Collected data

-------------------------

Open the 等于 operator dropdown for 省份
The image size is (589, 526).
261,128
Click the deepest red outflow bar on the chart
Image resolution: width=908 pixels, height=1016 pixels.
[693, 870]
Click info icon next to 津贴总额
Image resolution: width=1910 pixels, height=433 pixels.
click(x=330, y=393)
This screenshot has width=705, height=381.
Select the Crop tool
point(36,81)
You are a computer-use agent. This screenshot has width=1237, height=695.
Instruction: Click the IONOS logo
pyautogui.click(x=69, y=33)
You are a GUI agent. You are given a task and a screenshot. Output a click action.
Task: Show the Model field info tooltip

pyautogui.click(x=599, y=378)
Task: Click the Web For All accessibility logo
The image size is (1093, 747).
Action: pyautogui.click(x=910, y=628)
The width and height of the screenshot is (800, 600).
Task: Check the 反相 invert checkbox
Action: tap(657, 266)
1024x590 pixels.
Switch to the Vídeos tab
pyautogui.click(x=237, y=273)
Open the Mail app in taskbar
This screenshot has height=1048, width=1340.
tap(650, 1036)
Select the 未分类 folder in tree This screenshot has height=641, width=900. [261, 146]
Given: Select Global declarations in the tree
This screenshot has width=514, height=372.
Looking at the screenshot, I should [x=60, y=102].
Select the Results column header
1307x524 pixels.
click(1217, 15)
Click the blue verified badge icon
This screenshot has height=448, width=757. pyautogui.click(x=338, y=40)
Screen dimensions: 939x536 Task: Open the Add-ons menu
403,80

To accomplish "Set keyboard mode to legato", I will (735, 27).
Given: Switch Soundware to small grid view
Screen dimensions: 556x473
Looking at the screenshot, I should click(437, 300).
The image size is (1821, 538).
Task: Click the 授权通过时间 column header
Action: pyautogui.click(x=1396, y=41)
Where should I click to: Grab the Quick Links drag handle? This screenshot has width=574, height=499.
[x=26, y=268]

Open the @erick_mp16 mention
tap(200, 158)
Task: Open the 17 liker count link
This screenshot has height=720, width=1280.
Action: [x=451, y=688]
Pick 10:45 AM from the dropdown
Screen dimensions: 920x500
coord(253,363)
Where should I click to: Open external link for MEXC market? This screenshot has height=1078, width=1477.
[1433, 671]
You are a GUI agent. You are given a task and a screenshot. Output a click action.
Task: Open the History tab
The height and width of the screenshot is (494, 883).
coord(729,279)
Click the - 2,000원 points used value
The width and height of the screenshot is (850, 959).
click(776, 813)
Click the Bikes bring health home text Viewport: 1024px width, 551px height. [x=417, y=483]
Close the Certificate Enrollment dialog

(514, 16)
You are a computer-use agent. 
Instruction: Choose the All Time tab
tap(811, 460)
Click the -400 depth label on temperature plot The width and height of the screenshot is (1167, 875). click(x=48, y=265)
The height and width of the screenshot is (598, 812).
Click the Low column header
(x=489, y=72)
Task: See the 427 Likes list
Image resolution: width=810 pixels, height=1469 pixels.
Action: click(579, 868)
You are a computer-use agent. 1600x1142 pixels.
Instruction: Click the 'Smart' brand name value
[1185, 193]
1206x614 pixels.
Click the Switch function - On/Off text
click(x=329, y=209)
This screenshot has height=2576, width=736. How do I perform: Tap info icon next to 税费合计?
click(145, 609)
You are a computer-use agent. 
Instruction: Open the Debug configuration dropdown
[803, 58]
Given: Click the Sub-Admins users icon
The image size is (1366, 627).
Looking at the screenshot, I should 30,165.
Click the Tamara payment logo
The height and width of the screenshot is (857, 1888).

-------------------------

• **Exercise brief**: Reproduce the data above in full. Leave nothing out.

• **Reply**:
Open the 等于 operator dropdown for 省份
The image size is (589, 526).
261,128
Click the deepest red outflow bar on the chart
Image resolution: width=908 pixels, height=1016 pixels.
[693, 870]
Click info icon next to 津贴总额
Image resolution: width=1910 pixels, height=433 pixels.
click(x=330, y=393)
This screenshot has width=705, height=381.
Select the Crop tool
point(36,81)
You are a computer-use agent. This screenshot has width=1237, height=695.
Instruction: Click the IONOS logo
pyautogui.click(x=69, y=33)
You are a GUI agent. You are given a task and a screenshot. Output a click action.
Task: Show the Model field info tooltip

pyautogui.click(x=599, y=378)
Task: Click the Web For All accessibility logo
The image size is (1093, 747).
Action: pyautogui.click(x=910, y=628)
The width and height of the screenshot is (800, 600).
Task: Check the 反相 invert checkbox
Action: tap(657, 266)
1024x590 pixels.
Switch to the Vídeos tab
pyautogui.click(x=237, y=273)
Open the Mail app in taskbar
This screenshot has height=1048, width=1340.
tap(650, 1036)
Select the 未分类 folder in tree This screenshot has height=641, width=900. [261, 146]
Given: Select Global declarations in the tree
This screenshot has width=514, height=372.
Looking at the screenshot, I should [x=60, y=102].
Select the Results column header
1307x524 pixels.
click(1217, 15)
Click the blue verified badge icon
This screenshot has height=448, width=757. pyautogui.click(x=338, y=40)
Screen dimensions: 939x536 Task: Open the Add-ons menu
403,80

To accomplish "Set keyboard mode to legato", I will (735, 27).
Given: Switch Soundware to small grid view
Screen dimensions: 556x473
Looking at the screenshot, I should click(437, 300).
The image size is (1821, 538).
Task: Click the 授权通过时间 column header
Action: pyautogui.click(x=1396, y=41)
Where should I click to: Grab the Quick Links drag handle? This screenshot has width=574, height=499.
[x=26, y=268]

Open the @erick_mp16 mention
tap(200, 158)
Task: Open the 17 liker count link
This screenshot has height=720, width=1280.
Action: [x=451, y=688]
Pick 10:45 AM from the dropdown
Screen dimensions: 920x500
coord(253,363)
Where should I click to: Open external link for MEXC market? This screenshot has height=1078, width=1477.
[1433, 671]
You are a GUI agent. You are given a task and a screenshot. Output a click action.
Task: Open the History tab
The height and width of the screenshot is (494, 883).
coord(729,279)
Click the - 2,000원 points used value
The width and height of the screenshot is (850, 959).
click(776, 813)
Click the Bikes bring health home text Viewport: 1024px width, 551px height. [x=417, y=483]
Close the Certificate Enrollment dialog

(514, 16)
You are a computer-use agent. 
Instruction: Choose the All Time tab
tap(811, 460)
Click the -400 depth label on temperature plot The width and height of the screenshot is (1167, 875). click(x=48, y=265)
The height and width of the screenshot is (598, 812).
Click the Low column header
(x=489, y=72)
Task: See the 427 Likes list
Image resolution: width=810 pixels, height=1469 pixels.
Action: click(579, 868)
You are a computer-use agent. 1600x1142 pixels.
Instruction: Click the 'Smart' brand name value
[1185, 193]
1206x614 pixels.
Click the Switch function - On/Off text
click(x=329, y=209)
This screenshot has height=2576, width=736. How do I perform: Tap info icon next to 税费合计?
click(145, 609)
You are a computer-use agent. 
Instruction: Open the Debug configuration dropdown
[803, 58]
Given: Click the Sub-Admins users icon
The image size is (1366, 627).
Looking at the screenshot, I should 30,165.
Click the Tamara payment logo
The height and width of the screenshot is (857, 1888).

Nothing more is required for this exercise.